Cherokee BOC 9-21-21

County Manager Geoff Morton outlines Cherokee County’s proposed 2022 budget at Tuesday’s board of commissioners meeting. The preliminary spending plan has increased about 5.8% over the 2021 budget.

CANTON — Cherokee County Manager Geoff Morton outlined the county’s proposed 2022 budget Tuesday, and the county approved separate spending plans for construction costs for Cherokee’s future new elections building and new fire engines.

At the county’s Board of Commissioners meeting Tuesday night, Morton summarized the county’s preliminary overall budget of $$340 million, an increase of about 5.8 percent, or $18.5 million, over the county’s 2021 spending plan. Tuesday’s meeting was a public hearing for the budget, and no residents voiced their support or opposition to the plan.

The board expects to adopt the budget Oct. 5.

Cherokee expects to see an influx in revenue to counter its increased spending.
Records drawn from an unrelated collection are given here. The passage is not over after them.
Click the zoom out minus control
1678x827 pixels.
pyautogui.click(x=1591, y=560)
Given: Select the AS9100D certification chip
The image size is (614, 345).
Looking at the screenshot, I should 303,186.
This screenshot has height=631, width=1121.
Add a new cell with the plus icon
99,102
Morton said the county predicts an increase of $6.9 million in property tax revenues through new growth and inflation, about $3.1 million more in motor vehicle taxes over 2021 and about $7.8 million additional Special Purpose Local Option Sales Tax revenues.
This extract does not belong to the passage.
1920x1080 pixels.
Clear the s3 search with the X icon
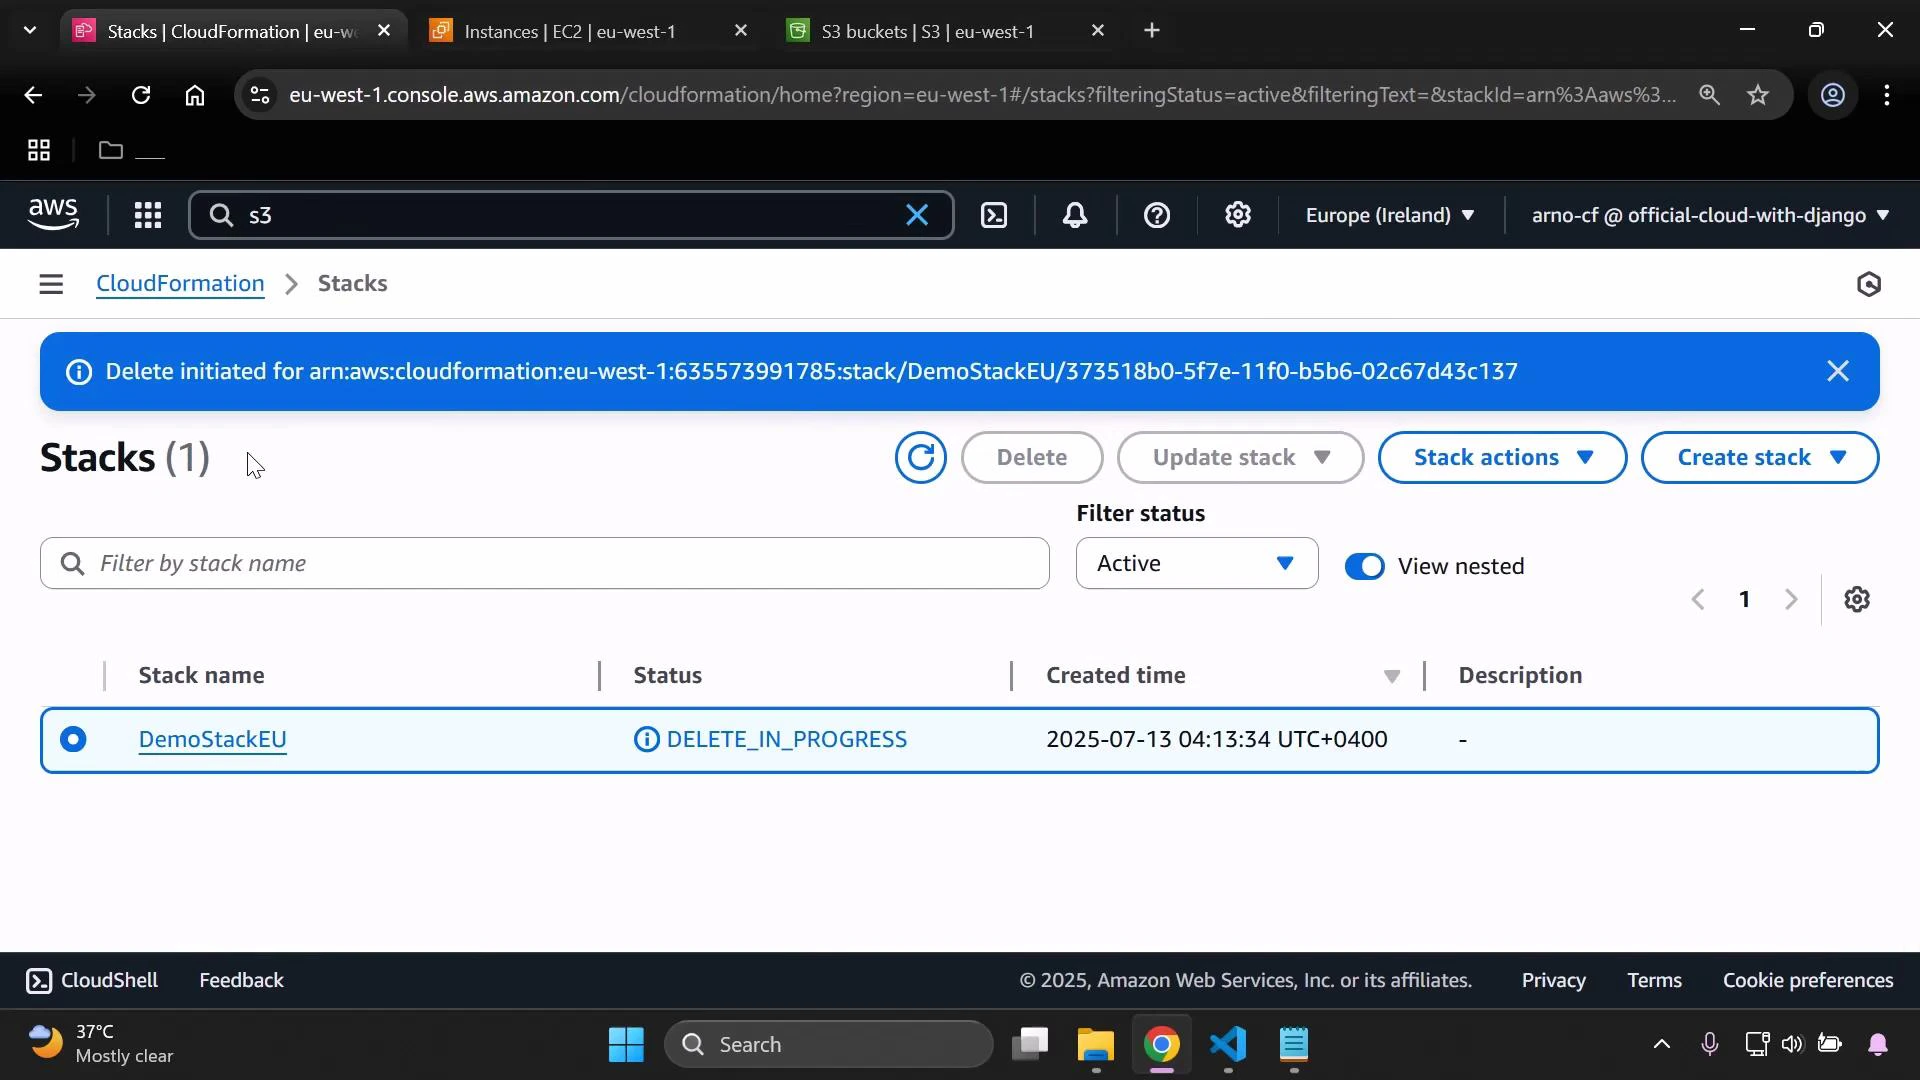coord(918,215)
The budget proposal also shows a $6.1 million transfer from the county’s impact fee funds — which are paid by developers for the cost of expanding infrastructure, facilities or services to serve new homes or business — to the county’s SPLOST coffers.

Meanwhile, the county will decrease its funding for payments to other agencies.


Geoff Morton

“Some of that is largely due to emergency rental assistance funding that we did not spend in 2021, so we anticipate spending it in [2022],” Morton said.
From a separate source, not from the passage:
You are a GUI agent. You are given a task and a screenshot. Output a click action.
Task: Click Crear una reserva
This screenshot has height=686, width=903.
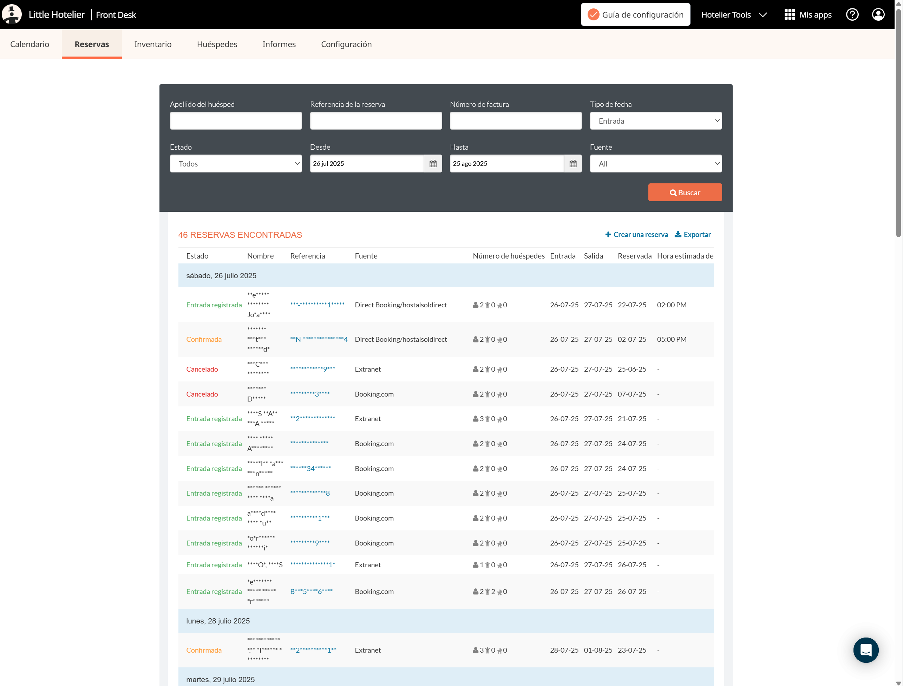(636, 234)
The general fund, which pays for the county’s day-to-day operations, is slated to increase by 10.7 percent, with about 6 percent increases to the county’s fire, EMS, and parks and recreation budgets.

Cherokee’s 911 service, the Cherokee Area Transportation System and Senior Services are anticipated to see decreases in funding.

The county’s capital budget is also set to increase by about $18.2 million from an uptick in SPLOST spending and the impact fee fund transfer.

Over 40 new positions with the county are also funded in the 2022 spending plan for an annual sum of $2.4 million.

Cherokee Fire and Emergency Services will hire 12 new firefighters. Morton said these funding for these positions will begin next April for the recruit class that graduates next March.

The Cherokee Sheriff’s Office will also have nine new employees funded under the 2022 budget, including seven deputy sheriffs, a crime analyst and an open records coordinator.

The proposed 2022 spending plan also calls for six new EMS positions, three roles in court administration and two jobs in both IT and for the Tax Commissioner’s Office. The juvenile court, coroner’s office, Senior Services, property management department, parks department and District Attorney’s office are also proposed to add new positions.

Funding for these positions will begin in October, Morton said.

Existing employees will receive a 4- to 5-percent cost of living adjustment under the proposed budget with a countywide $1.4 million increase in health care costs. The county’s presentation says an insurance fund increase of $1.5 million will be offset by revenues.

The county will have around $51.4 million in its reserve fund balance at the end of the 2021 fiscal year, Morton said. Operations costs from the fund will be down about $2 million from 2021, with $3.2 million slated for one-time spending projects. Those initiatives include earmarking $2.2 million to pay down the county’s Resource Recovery Development Authority solid waste disposal bond and $1 million for the county’s future elections office.

“We’re hoping to regain some of that money from the elections building from the use of [American Rescue Plan Act] funds,” Morton said. “We’re still waiting for the treasury to make that decision.”

In July, the county approved a millage rate 8.938 mills. A mill brings in $1 in taxes for every $1,000 of a property’s taxable value. In Georgia, property taxes are levied on 40 percent on a home’s appraised value. A home appraised at $300,000 would have a taxable value of $120,000.

Commissioners voted to retain its 2021 general fund and fire fund rates with a slight decrease to the parks bond rate.

At Tuesday’s meeting, the board signed its approval for additional spending to bring Cherokee’s new elections office online. Commissioners approved a $68,500 contract with Latimer Construction Company for interior demolition of the building and a contract with Comcast for a Wide Area Network for the facility.

The county purchased an existing building at 193 Lamar Haley Parkway in Canton last month to serve as the future office. County officials said the $1.575 million purchase will allow the office to have increased viewing areas, parking and storage, and will allow its warehouse to be housed in the same location.

Commissioners also greenlighted a $1.1 million purchase for two new fire engines. Morton said the lead time for the construction of the vehicles is one year, and the county expects to take delivery of the engines in January 2023.